Bernal Kerry L, Fahmy Lylia, Remmenga Steven, Bridge Julia, Baker John
Department of Pathology/Microbiology, University of Nebraska Medical Center, Omaha, Nebraska 58198, USA.
Gynecol Oncol. 2004 Oct;95(1):243-6. doi: 10.1016/j.ygyno.2004.06.049.
Embryonal rhabdomyosarcoma (sarcoma botryoides) of the female genital tract is rare in the cervix. It tends to occur in children and young women, and appears to have a better prognosis than sarcoma botryoides of the vagina and uterus.
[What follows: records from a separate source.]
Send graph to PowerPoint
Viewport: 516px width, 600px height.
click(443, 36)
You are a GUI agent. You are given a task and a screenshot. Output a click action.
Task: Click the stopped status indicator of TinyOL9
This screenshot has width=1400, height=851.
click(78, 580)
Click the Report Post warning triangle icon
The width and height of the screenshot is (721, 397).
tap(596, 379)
We report a case of embryonal rhabdomyosarcoma (sarcoma botryoides) presenting as a cervical polyp in a 19-year-old female. The tumor was composed of rhabdomyoblasts of varying differentiation dispersed within a loose, myxoid stroma, and formed a distinct 'cambium' layer beneath the epithelium. The patient was successfully treated with fertility-sparing surgery and adjuvant chemotherapy.
Awareness of this uncommon lesion in this site and its clinical implications is important to avoid misdiagnosis. Therapy has recently inclined towards conservative treatment.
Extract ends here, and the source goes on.